Employers must also be constantly aware of the types of information that categorises as personal information, hence restricted and therefore must be refrained from using at the selection process. These could be information related to race; gender; class; religion etc. and using them to assess candidates could be potentially threatening. On the other hand, it also builds sufficient pressure on job seekers to evaluate their posts and comments to their own social network of friends and family, for the fear of being misjudged, which is again, not setting the right precedent.
In the past, selection processes were comprehensive, manual and lengthy where companies tried to determine candidate fitment through their resumes. With the advent of technology, companies are increasingly leaning on various social media tools of candidate verification since they have wider information about the candidates today. There’s no denying the fact that finding the right job has become easier for job seekers today. What used to be a tremendously lengthy and tiring process has now been replaced with an effective search that doesn’t require any legwork unlike earlier. The modern tools allow job seekers to leverage their network to find the top opportunities from around the web within their targeted job hunt, for which they are most suitably qualified. And the job search model today, fundamentally hinges on creating a resource pool to maximise their recruitment efficiency.
In fact, it is important for job seekers to effectively leverage their professional social networks that will help them stay ahead of the competition and get through opportunities where they are most qualified. Does it mean that candidates should modify their social media profile content if they knew a potential employer was reviewing their profile? Well, research suggests that nearly 50% candidates would not modify their page if they knew they are being reviewed on social media as part of hiring process. In similar instances, these tips can help job seekers in managing their social media profiles better:
- Ensure that online professional profiles are regularly updated and complete. Recruiters often use these tools to evaluate potential candidate.
- Engage in online communities discussing subjects of interest and passion. Participating in these exchanges reflect your interest area that may or may not be relevant in your job selection but provides a necessary dimension of your personality to the employer.
- Always stay connected to the professional contacts on social media networks. These networks often go a long way in bridging the gap between fitment and skill-set.
Having said the above, potential employers will continue to use social media to examine candidate profile for objectionable content.
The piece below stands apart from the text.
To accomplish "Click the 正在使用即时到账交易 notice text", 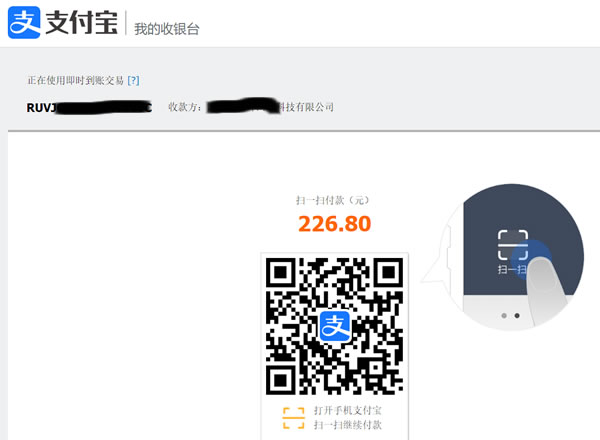I will pos(75,80).
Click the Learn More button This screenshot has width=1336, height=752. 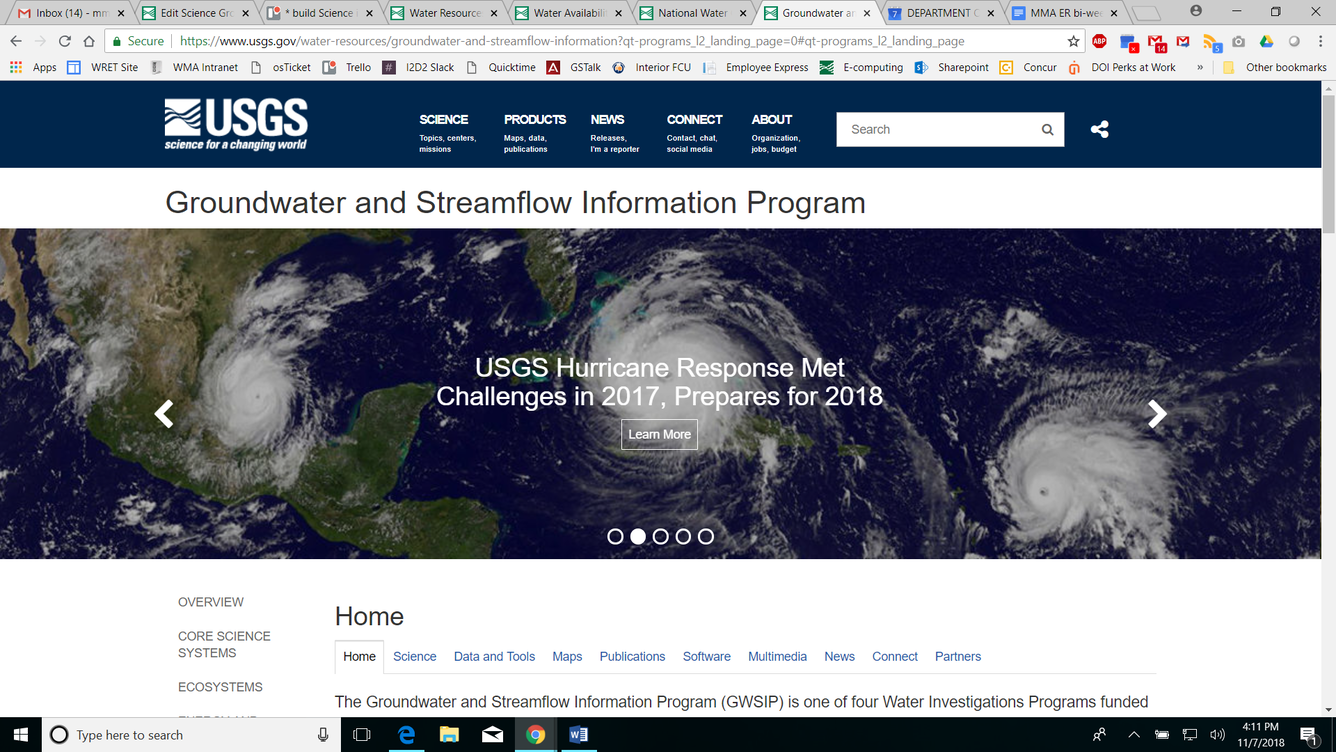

Barring certain edge cases where candidates are requested to share their social media passwords, most companies will pursue sharp and intelligent policies that will effectively leverage relevant information about candidates from social media. For employers therefore, the following tips could help them fetch the relevant information during hiring process:
- Use mobile applications that can help in streamlining recruiting process and interview schedules
- Leverage talent pool to create a large resource pool that can be tapped readily during future requirements.
- Social media can be a great resource for discovering passive candidates – people who are employed but ‘seeking a change’.
Also Read: Importance of employee verification
In a nutshell, social media brings positive aspects to the entire hiring process and job seekers can benefit from online communities and media engagements to improve their odds of finding the right job. Similarly, if employers follow intelligent policies of fetching relevant information, it will improve their chances of attracting top talent for specialised positions. While there will be fringe companies who cross ethical boundaries while sourcing talent through social media, but the ones, following ethical and legal steps will certainly outnumber the earlier. However, it largely remains the prerogative of each individual or employer to decide the extent of information they would like to share or fetch respectively during a recruitment drive.